= Revenue-based financing =

Type of funding

Revenue-based financing (also known as royalty financing or royalty-based financing) is a type of financial capital provided to growing businesses in which investors inject capital (sometimes called an advance) into a business in return for a fixed percentage of ongoing gross revenues (called royalties), with payment increases and decreases based on business revenues, typically measured as monthly revenue.

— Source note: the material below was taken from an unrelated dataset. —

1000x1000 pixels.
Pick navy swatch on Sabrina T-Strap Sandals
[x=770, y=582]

It is a non-dilutive form of financing, which means that the company's management retains complete independence and control, as there is no equity investment or impact on the company's shareholding. Usually, the returns to the investor continue until the initial capital amount, plus a multiple (also known as a cap) is repaid. Generally, RBF investors expect the loan to be repaid within 1 to 5 years of the initial investment depending on the model and the funded companies.

== Overview ==
RBF is often described as sitting between a bank loan, typically requiring collateral or significant assets, and venture capital, which involve selling an equity portion of the business in exchange for the investment. In an RBF investment, investors do not take an upfront ownership stake (equity) in the business. RBF investments usually do not require a seat on the company's board of directors, and no valuation exercise is necessary to make the investment. Nor does RBF require the backing of the loan by founder's personal assets.

While revenue-based financing has been used to finance SaaS companies, it is also used to finance D2C and e-commerce businesses.

== History ==
RBF has long been used in the energy industries as a type of debt financing. In the late 1980s, Arthur Fox pioneered this funding model for early-stage businesses in New England. Seeing some initial success, he began a small RBF fund in 1992, which was found to perform on-par with expectations for the alternative assets industry, yielding an IRR of over 50%. In 2011, he began licensing his proprietary RBF financing model to enable new RBF funds to form.

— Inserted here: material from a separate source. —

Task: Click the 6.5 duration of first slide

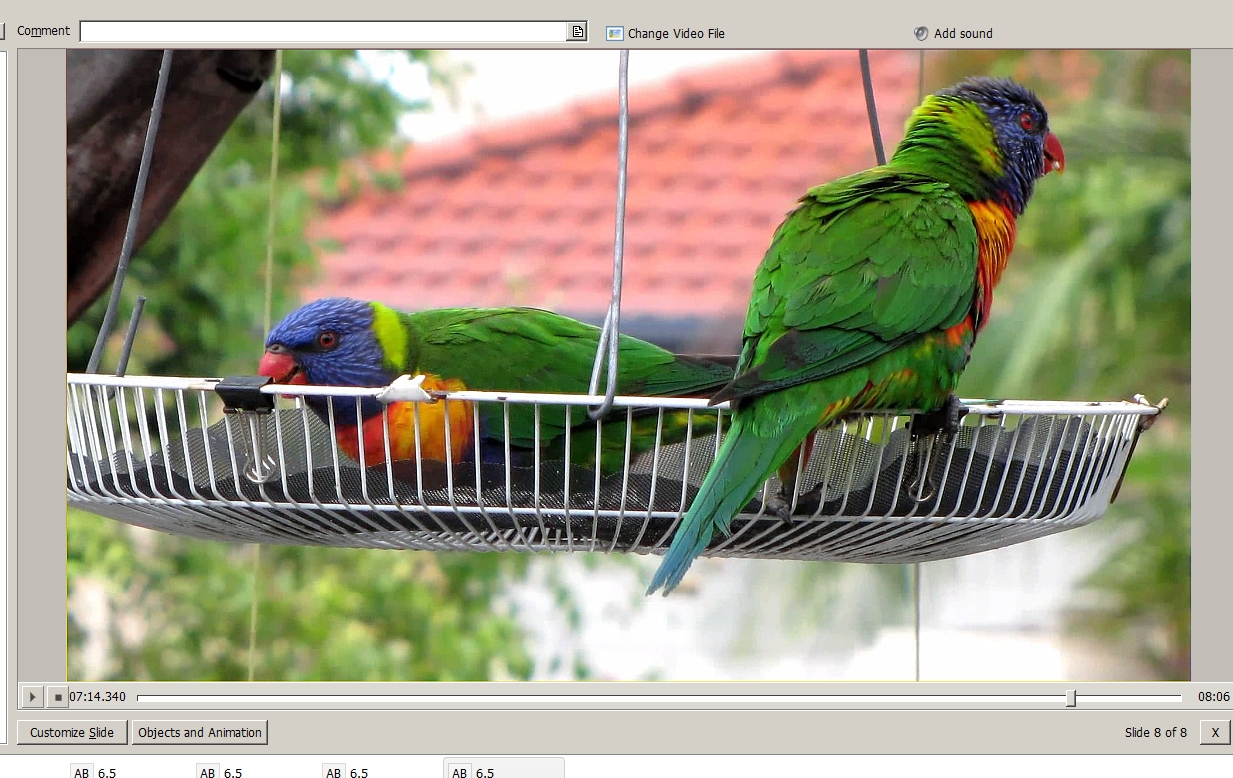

Some RBF firms have a geographic-focused model while other firms take a more nationwide approach.

== Comparison ==
RBF can provide significant advantages to entrepreneurs and businesses. The nature of RBF, however, requires that businesses have two key attributes. First, the business must be generating revenue, as it will be from that revenue that payments are made. Second, the business should have reasonably good gross margins to accommodate the percentage of revenue dedicated to loan payments.

The interests of an RBF investor align with the interests of the companies in which they invest. Both parties benefit from revenue growth in the business; both parties suffer when revenue declines. This is in contrast to a typical bank loan, which has a fixed monthly payment over the life of the loan regardless of business revenue. RBF helps manage rough months in the business by having a payment that traces revenue.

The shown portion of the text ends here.